Перечисленные работы Рамо посвящены широкому кругу музыкально-теоретических проблем. К тому же следует принять во внимание, что взгляды его усовершенствовались, музыкально-эстетические и теоретические принципы с течением времени подверглись изменениям. Сформулируем то, что было основным и оказалось наиболее устойчивым.

Мы уже писали, что полемика Ж. Ф. Рамо — Ж.-Ж. Руссо и М. Гримм (последние видели в нем лишь ученого ретрограда) представляла собою во многом печальное недоразумение. Как эстетик Рамо защищал передовую теорию своего времени — теорию искусства как подражания природе.

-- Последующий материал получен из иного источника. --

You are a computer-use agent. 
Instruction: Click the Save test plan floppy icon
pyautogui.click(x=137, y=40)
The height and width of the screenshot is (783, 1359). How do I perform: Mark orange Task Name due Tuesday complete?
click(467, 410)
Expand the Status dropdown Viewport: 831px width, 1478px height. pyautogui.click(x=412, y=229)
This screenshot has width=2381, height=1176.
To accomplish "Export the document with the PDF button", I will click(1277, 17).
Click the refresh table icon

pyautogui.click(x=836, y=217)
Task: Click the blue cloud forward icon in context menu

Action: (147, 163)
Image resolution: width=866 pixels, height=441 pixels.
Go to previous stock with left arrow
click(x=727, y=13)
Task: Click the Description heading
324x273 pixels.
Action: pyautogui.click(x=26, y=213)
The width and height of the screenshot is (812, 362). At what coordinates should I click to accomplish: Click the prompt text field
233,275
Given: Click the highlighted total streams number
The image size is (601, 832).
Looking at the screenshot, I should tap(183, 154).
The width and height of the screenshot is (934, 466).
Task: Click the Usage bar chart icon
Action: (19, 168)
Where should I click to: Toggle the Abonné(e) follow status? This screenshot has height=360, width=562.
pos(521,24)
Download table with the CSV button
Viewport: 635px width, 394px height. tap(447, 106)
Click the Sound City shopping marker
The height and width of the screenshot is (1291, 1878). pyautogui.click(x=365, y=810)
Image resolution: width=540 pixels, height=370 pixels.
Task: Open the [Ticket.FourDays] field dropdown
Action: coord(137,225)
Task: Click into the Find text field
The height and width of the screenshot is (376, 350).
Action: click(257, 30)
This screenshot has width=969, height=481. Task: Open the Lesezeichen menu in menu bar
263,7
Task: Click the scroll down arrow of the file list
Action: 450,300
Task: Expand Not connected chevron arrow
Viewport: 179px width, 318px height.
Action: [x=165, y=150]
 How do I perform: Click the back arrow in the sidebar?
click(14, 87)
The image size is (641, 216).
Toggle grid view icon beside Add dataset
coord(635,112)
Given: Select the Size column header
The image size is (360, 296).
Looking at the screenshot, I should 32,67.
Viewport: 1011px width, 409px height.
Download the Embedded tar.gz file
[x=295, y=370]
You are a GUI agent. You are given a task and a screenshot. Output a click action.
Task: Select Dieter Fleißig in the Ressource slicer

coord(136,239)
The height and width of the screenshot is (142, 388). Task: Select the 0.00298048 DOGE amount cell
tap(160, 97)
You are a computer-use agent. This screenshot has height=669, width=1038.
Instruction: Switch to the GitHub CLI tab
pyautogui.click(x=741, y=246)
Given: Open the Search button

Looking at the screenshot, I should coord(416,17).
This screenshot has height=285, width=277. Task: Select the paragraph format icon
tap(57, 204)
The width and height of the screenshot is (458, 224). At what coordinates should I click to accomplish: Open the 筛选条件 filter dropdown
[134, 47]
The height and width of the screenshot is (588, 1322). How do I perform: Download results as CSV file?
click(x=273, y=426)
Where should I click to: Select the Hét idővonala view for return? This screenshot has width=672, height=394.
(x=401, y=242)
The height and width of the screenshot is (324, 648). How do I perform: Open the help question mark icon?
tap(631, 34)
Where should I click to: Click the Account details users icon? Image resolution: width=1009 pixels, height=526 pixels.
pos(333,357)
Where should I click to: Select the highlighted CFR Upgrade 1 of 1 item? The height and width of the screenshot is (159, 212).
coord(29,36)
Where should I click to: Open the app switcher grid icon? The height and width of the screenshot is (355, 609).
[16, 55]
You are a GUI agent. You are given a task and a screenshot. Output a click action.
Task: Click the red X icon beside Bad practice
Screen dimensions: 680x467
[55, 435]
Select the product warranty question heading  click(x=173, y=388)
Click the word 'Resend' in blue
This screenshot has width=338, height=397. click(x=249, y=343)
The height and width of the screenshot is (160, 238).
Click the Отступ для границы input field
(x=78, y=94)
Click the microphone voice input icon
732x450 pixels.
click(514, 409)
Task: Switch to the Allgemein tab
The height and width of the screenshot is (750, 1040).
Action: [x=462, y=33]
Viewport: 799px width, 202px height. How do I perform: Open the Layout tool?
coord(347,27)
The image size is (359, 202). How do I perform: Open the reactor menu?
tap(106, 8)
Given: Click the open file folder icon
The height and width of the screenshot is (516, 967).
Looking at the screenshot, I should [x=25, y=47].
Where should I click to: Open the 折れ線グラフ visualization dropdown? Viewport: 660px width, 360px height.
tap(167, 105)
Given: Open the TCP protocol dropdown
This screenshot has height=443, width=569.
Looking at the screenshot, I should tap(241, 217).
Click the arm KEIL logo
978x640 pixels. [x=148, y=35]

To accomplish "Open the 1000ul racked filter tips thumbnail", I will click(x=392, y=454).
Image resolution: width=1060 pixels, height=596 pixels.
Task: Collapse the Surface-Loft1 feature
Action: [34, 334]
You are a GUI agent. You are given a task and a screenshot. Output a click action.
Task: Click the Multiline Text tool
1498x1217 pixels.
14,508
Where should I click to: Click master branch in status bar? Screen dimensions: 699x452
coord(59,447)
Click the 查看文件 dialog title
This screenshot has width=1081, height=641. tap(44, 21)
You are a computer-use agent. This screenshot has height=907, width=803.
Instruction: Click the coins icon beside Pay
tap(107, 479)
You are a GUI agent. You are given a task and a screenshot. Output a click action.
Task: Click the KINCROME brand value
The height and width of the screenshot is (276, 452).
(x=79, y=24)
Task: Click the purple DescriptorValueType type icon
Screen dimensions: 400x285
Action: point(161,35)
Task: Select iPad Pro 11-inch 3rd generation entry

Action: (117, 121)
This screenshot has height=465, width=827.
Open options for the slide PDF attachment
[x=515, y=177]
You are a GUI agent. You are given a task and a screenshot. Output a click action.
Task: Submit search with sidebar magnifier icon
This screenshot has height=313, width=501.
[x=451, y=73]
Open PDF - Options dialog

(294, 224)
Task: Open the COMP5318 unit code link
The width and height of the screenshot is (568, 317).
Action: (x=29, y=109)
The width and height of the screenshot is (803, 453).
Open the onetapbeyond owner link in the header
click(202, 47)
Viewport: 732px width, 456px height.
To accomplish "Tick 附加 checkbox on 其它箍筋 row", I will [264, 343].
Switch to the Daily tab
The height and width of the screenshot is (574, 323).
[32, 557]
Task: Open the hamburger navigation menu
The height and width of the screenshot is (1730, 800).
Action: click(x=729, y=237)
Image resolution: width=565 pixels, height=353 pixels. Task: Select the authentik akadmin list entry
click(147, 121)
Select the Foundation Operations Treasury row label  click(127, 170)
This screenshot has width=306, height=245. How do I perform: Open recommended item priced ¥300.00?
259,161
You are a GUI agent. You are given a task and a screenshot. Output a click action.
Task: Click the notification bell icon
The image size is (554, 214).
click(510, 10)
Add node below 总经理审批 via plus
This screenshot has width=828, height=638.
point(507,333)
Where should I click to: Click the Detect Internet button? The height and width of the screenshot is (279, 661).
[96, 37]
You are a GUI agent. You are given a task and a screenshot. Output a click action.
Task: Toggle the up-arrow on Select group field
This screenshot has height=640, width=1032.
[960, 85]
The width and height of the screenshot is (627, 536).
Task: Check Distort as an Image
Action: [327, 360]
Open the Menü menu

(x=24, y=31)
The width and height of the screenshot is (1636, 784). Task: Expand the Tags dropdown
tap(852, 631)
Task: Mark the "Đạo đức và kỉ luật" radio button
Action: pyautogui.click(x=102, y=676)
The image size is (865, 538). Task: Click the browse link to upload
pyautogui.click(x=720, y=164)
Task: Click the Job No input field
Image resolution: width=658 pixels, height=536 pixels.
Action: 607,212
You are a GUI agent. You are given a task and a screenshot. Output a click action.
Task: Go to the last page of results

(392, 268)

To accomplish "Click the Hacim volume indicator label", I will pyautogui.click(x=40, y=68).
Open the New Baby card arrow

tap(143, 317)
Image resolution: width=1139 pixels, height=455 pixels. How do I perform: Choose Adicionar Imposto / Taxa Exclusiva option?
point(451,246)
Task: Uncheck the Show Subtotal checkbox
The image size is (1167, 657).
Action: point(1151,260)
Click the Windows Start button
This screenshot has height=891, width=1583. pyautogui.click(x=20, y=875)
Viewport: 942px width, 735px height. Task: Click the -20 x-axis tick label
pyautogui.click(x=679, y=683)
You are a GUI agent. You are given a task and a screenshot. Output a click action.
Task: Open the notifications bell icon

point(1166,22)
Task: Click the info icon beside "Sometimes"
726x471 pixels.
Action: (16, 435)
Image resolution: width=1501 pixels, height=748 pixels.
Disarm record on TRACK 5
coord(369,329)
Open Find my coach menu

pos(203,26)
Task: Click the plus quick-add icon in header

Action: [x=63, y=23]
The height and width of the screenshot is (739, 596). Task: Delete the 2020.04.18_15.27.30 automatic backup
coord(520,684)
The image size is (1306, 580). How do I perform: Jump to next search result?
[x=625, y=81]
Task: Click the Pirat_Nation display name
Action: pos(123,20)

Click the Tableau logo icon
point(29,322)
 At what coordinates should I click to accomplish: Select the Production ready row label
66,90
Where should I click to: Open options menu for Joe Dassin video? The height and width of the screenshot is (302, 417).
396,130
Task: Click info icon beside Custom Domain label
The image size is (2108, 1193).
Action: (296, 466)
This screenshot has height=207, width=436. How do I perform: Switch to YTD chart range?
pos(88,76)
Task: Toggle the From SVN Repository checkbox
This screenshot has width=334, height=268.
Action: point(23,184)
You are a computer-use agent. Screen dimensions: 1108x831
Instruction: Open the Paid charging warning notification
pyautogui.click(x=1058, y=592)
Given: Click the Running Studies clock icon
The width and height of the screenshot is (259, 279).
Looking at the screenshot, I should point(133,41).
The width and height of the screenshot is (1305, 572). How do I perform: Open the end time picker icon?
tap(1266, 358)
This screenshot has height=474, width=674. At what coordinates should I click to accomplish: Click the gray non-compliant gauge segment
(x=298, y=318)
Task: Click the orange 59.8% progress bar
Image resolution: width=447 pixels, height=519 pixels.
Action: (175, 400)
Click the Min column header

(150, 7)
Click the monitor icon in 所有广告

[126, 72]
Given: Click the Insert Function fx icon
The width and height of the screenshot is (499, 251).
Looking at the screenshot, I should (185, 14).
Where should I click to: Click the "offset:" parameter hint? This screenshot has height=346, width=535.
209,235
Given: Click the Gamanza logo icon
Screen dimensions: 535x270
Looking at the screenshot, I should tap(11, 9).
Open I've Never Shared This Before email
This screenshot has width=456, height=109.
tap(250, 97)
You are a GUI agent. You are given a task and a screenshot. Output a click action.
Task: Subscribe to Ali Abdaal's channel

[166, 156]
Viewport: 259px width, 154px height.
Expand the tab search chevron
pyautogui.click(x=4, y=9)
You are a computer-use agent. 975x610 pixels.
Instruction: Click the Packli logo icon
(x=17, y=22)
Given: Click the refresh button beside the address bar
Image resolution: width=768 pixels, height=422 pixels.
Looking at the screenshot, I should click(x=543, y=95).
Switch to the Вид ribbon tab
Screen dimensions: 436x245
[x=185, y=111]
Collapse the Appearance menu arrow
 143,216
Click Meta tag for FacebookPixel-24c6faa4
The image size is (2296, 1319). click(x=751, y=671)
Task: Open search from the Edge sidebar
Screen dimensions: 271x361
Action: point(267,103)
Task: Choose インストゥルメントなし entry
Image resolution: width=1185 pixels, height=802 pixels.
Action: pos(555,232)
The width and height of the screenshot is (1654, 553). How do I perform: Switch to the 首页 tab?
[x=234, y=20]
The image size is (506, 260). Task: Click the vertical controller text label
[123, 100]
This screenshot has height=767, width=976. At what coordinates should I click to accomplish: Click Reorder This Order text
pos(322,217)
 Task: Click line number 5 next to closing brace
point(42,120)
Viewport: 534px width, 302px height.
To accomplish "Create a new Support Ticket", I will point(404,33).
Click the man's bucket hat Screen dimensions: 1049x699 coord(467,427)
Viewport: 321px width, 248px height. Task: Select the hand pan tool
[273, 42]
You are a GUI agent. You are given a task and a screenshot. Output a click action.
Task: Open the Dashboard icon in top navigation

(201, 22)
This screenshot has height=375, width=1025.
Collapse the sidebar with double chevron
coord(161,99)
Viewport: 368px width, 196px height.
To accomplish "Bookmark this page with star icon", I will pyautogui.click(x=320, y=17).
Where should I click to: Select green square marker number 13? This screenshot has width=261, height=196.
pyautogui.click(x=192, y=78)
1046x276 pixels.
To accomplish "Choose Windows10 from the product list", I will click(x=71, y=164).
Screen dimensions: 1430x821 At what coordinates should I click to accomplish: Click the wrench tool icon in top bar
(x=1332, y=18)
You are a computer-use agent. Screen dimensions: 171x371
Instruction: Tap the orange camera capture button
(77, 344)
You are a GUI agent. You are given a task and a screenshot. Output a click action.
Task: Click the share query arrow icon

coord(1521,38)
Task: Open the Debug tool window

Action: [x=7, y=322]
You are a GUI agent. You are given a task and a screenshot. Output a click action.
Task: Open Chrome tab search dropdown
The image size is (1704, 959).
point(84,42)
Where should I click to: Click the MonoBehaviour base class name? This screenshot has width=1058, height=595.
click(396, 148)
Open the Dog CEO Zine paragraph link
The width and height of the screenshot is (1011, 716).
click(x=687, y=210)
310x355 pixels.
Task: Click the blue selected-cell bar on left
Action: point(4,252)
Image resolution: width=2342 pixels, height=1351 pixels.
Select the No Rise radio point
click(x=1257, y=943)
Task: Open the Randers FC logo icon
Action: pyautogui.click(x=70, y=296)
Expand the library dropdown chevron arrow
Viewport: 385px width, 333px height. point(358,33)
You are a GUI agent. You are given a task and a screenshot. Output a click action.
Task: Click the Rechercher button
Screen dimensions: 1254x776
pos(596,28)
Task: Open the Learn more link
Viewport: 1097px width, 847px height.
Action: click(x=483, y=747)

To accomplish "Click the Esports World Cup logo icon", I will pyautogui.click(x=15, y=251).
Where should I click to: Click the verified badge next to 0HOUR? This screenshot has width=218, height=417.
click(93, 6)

В переписке и теоретических работах Рамо мы встречаемся с понятием природы в двояком смысле, причем в обоих смыслах природа понимается им объективно. С одной стороны, это природа человеческая (la nature humaine), как ее определяли Гольбах, Дидро и Гельвеций. Композитор, особенно оперный, если он не хочет бесконечно повторять самого себя и если он преследует цель воссоздавать в музыке характеры и чувства героев, играющих на сцене, такой композитор должен стремиться знать и уметь выразить в звуках природу человеческую в различных ее проявлениях и качествах, как реальность самой, жизни. Другой вопрос, что Рамо, сочиняя оперную и балетную музыку, не был последователен в соблюдении этого принципа, однако самый принцип в его эстетической сущности не может быть оспорен.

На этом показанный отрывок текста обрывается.